Karena sahabatnya meninggal Halimah sadar. |
spirit.my.id – Sebelum penampilannya seperti sekarang yang Islami, siapa sangka gadis remaja ini dulunya adalah anak punk.
kerudung dipakai jika keluar rumah saja, tapi begitu ngumpul bareng sohib – sohibnya anak punk dibuka, rok diganti dengan celana ketat, lalu nonkrong di jalan sambil hura – hura.
Malahan, pernah sampai papalidan hanya sekedar kepengen lihat tim kesayangannya, Persib Bandung berlaga…begitulah anak punk.
Padahal bila ditelisik Halimah Tussyadiah, namanya bukan berasal dari keluarga berantakan bahkan sebaliknya religius.
Ya, kebadungan sang gadis sudah dimulai sejak kelas empat SD, semakin parah kala bersahabat dengan seorang anak bernama Wulandari (satu kelas), anak seorang penyanyi asal Jakarta.
Mayoritas teman Wulandari adalah anak jalanan, otomatis Halimah masuk dalam lingkaran pergaulan yang tidak sehat.
Melihat gelaja kurang baik, orang tuanya segera memasukan ke pesantren (saat masuk SMP). Halimah tak bisa berkutik, dirinya menyerah.
Namun ternyata, di Pesantren, kelakuannya tak berubah malah semakin menjadi, aturan ketat tak dipatuhi bahkan guru di sekolah pun dilawan, maka tak heran Halimah sering kena damprat kepala pondok dan diultimatun akan dikeluarkan dari Pesantren.
Tapi, Halimah tak menggubrisnya.
Demikian pula, jika pulang ke rumah, Halimah kolingan dengan sahabatnya Wulandari and the gang (anak punk), terminal dan rel kereta api menjadi tempat asik asikan.
Orang tuanya dibikin stres, tapi, mojang kelahiran 3 Desember 2000 itu cuek, sampai orang tuanya jatuh sakit.
Kondisi ini berlangsung sampai kelas sembilan SMP, kala sohibnya Wulandari, pamitan pindah kembali ke Jakarta untuk mengikuti jejak profesi orang tuanya sebagai penyanyi.
Tapi, sang sahabat tak bisa meneruskan cita – citanya, sebab keburu meninggal karena kanker otak dikala sedang menyaksikan orang tuanya sedang menyanyi di atas panggung.
“Dari situ sadar, ternyata mati bisa dimasa saja,” katanya pada redaksi.
Habis kejadian itu Halimah berubah total. Ia ingin membukikan pada kedua orang tuanya kalau dirinya sebenarnya anak baik.

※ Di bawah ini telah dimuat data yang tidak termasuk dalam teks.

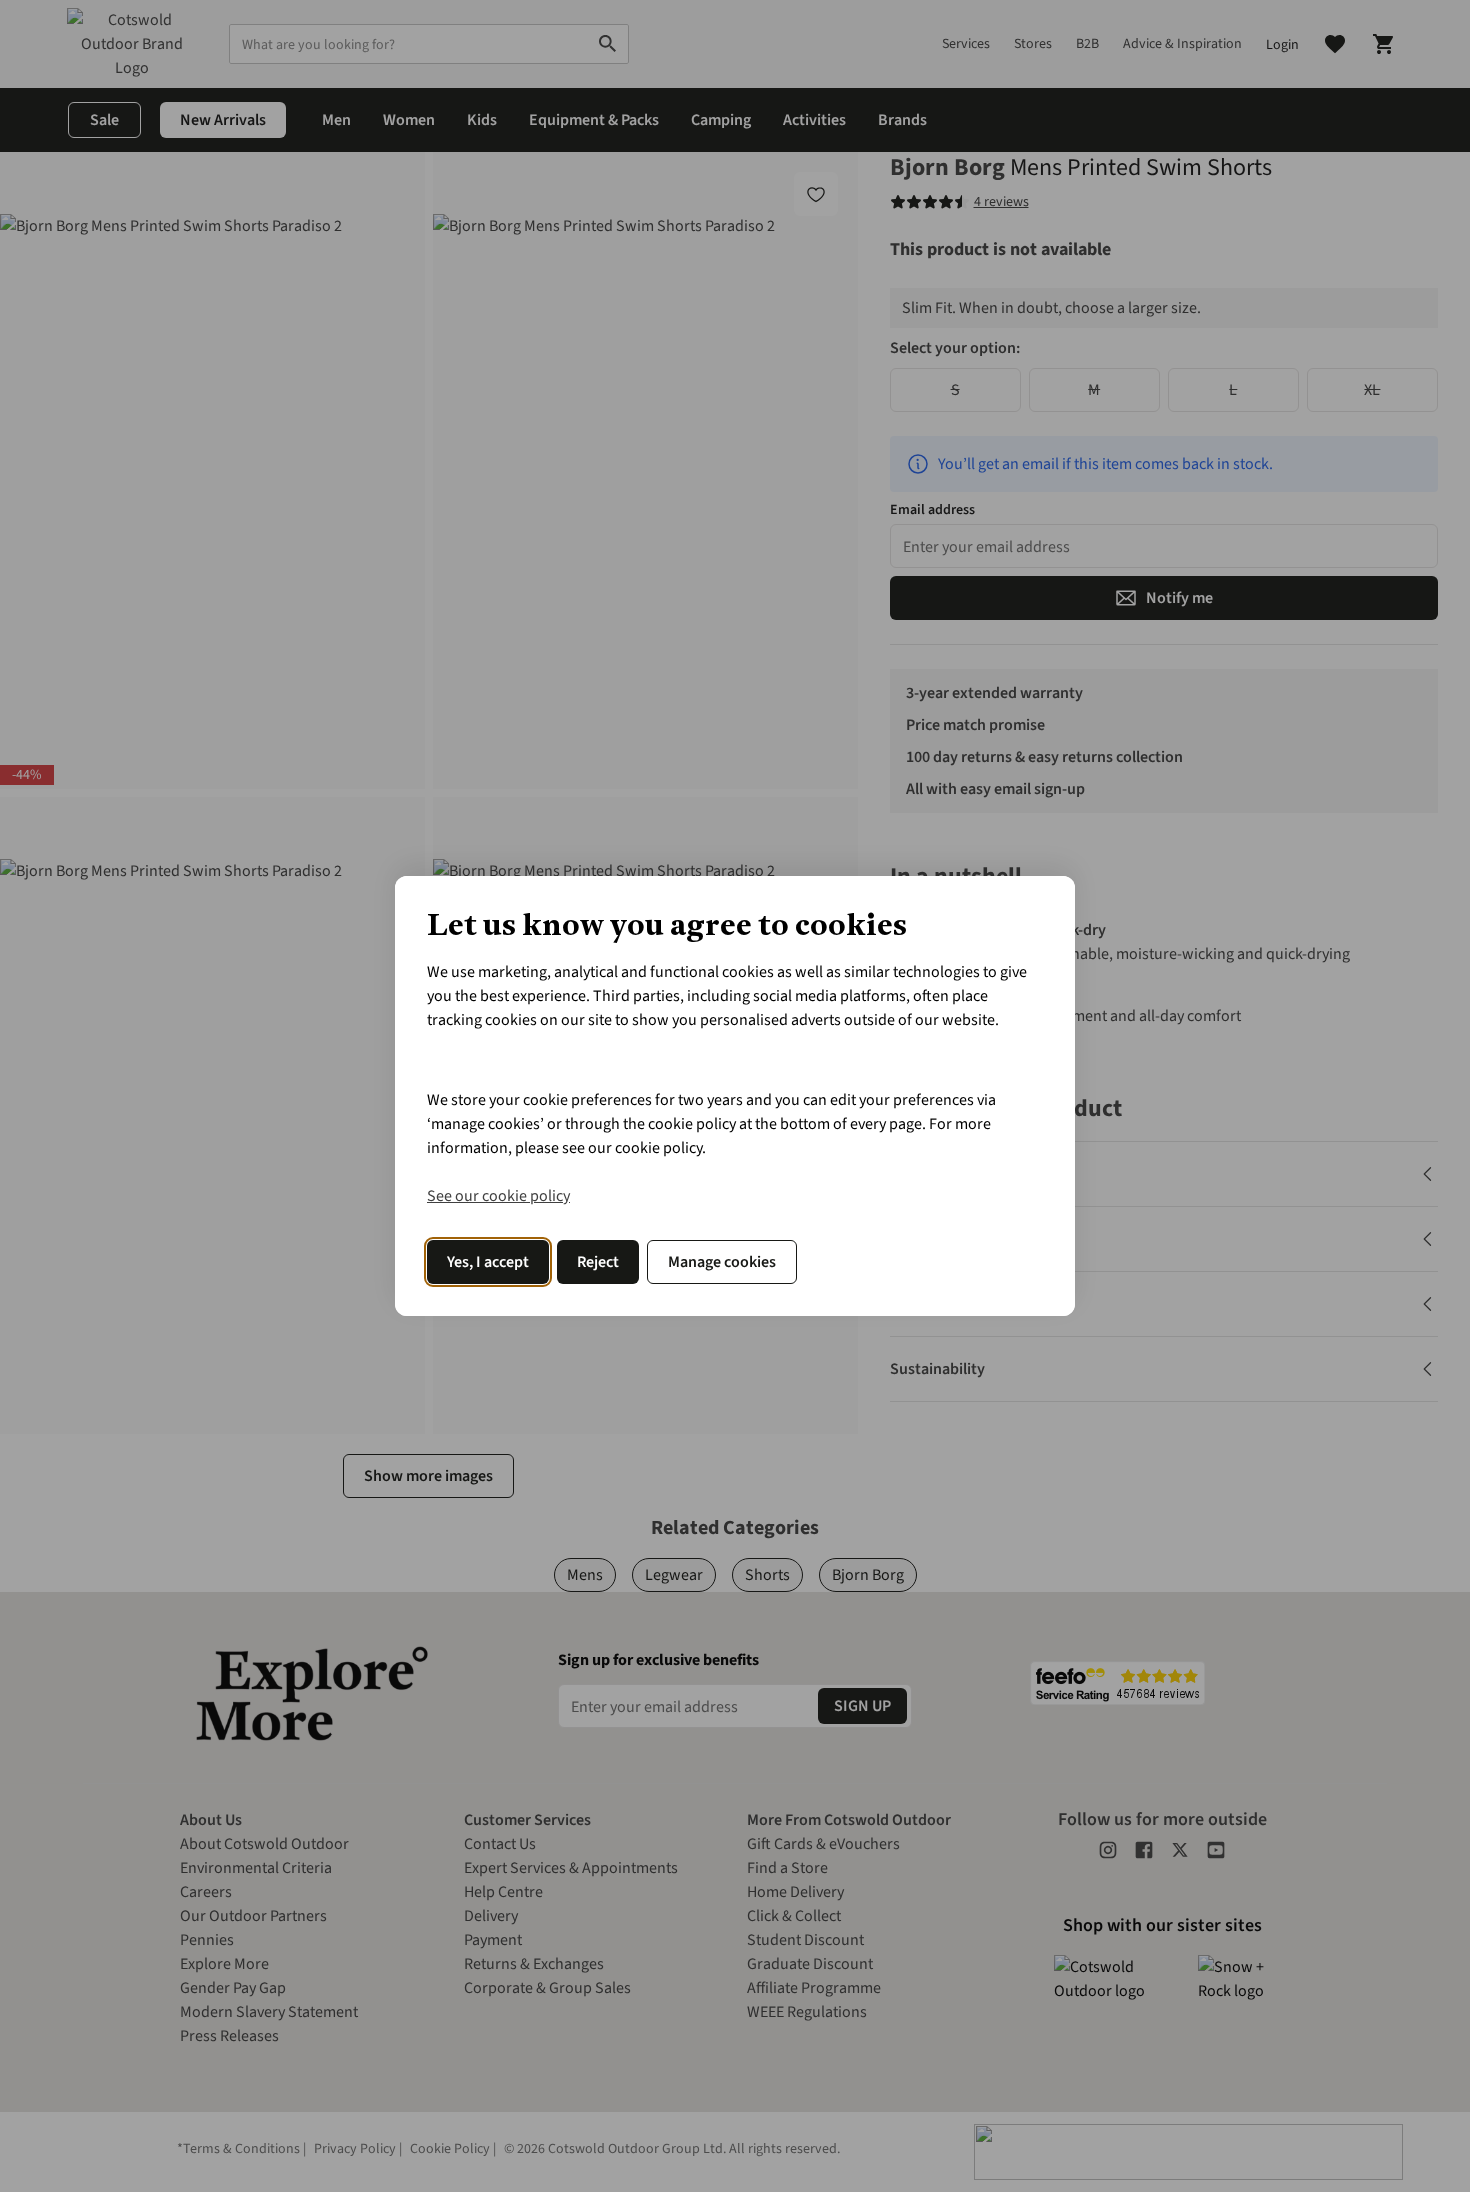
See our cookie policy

Ia juga tak ingin teman – teman di sekolah memandang lagi remeh. Halimah ingin menunjukan bahwa ia bisa berprestasi.
Dan benar, di semester dua, Halimah menjadi Ketua OSIS dan juara Tazwid Qur’an.
“Sampai waktu itu, dikamar mandi sampai bawa – bawa Al-Quran pengen berubah sampai akhirnya Alhamdulillah bisa ngebuktin,”tandasnya.
“Yang Halim tahu, kebanyakan mereka itu orang yang broken home. Mereka mempunyai masalah yang sangat besar dan tidak ada orang lain yang bisa memecahkan dan akhirnya mereka seperti itu,”pungkasnya.